Il résulte de l’instruction que Mme B..., qui était titulaire d’un certificat de résidence algérien portant la mention « visiteur », a demandé la délivrance d’un titre en qualité d’ascendant de Français. Eu égard au changement de statut qu’elle a demandé, elle ne peut pas être regardée comme se trouvant dans une situation de renouvellement de son certificat de résidence. Ne pouvant bénéficier de la présomption d’urgence, il lui appartient donc de justifier d’une atteinte suffisamment grave et immédiate portée à sa situation. A cette fin, Mme B... soutient qu’elle est confrontée au blocage de son compte ANEF et se trouve dans l’impossibilité d’y accéder pour tenter de bénéficier d’une nouvelle attestation de prolongation d’instruction. Elle fait valoir que les démarches entreprises auprès de la préfecture de l’Essonne sont restées vaines alors que depuis l’expiration de sa dernière attestation de prolongation d’instruction le 18 août 2025 elle se trouve en situation irrégulière. Elle précise également qu’elle est prise en charge en France par ses enfants de nationalité française et qu’elle se trouve isolée en Algérie où elle ne peut pas subvenir à ses besoins. En outre, elle fait état des souffrances psychologiques ressenties du fait du blocage de sa situation administrative. Toutefois, de telles circonstances, compte tenu des pièces versées au dossier, et alors que la décision contestée, dont la requérante avait connaissance dès le mois de mai 2025, n’a pas pour objet de l’éloigner vers l’Algérie, ne suffisent pas à caractériser une situation d’urgence au sens de l’article L. 521-1 du code de justice administrative. Il résulte de ce qui précède qu’il y a lieu de rejeter la requête présentée par Mme B... selon la procédure prévue par l’article L. 522-3 du code de justice administrative, y compris les conclusions présentées sur le fondement de l’article L. 761-1 du code de justice administrative.

O R D O N N E :


Article 1er : La requête de Mme B... veuve C... est rejetée.
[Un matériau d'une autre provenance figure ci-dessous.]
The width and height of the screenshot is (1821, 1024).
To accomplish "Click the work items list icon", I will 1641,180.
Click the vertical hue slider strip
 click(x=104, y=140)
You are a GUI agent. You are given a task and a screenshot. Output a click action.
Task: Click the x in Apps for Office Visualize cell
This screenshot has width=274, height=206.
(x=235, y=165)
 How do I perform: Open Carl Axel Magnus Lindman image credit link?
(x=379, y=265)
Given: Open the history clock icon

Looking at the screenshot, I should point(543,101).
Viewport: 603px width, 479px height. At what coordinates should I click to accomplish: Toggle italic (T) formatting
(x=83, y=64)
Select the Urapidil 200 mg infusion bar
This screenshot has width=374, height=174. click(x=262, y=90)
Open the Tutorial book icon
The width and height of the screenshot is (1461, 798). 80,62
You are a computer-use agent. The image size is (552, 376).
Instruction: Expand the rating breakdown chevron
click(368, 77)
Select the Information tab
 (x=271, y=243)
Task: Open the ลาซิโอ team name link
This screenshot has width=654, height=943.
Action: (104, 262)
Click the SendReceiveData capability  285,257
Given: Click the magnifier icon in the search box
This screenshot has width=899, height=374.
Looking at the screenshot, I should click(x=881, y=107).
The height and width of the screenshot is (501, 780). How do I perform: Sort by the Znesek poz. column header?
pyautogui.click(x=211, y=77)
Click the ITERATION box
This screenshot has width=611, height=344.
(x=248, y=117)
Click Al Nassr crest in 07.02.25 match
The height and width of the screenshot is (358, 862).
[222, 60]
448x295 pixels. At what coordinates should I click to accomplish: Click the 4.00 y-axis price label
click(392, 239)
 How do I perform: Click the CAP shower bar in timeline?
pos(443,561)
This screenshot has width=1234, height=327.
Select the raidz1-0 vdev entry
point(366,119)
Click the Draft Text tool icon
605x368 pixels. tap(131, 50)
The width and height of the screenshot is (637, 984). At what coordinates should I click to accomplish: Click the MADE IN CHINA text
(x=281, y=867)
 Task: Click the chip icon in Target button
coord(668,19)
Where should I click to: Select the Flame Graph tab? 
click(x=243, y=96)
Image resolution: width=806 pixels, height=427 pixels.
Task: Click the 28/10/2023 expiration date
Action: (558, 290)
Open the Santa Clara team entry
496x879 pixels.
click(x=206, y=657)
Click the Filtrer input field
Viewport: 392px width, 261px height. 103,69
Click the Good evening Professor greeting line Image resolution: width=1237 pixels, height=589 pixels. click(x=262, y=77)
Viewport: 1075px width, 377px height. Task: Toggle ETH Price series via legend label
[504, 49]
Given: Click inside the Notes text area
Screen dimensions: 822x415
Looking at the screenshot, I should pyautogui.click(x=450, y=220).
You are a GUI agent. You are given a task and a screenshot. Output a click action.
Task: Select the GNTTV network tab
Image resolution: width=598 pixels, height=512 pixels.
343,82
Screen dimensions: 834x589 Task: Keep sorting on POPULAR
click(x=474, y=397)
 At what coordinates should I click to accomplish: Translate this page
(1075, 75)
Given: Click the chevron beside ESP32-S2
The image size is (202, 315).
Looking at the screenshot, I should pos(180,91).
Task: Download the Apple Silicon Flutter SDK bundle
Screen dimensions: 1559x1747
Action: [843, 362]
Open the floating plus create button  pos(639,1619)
Article 2 : La présente ordonnance sera notifiée à Mme A... B... veuve C....


Fait à Versailles, le 5 mars 2026.


La juge des référés,



Z. Corthier


La République mande et ordonne à la préfète de l’Essonne en ce qui la concerne ou à tous commissaires de justice à ce requis en ce qui concerne les voies de droit commun, contre les parties privées, de pourvoir à l'exécution de la présente décision.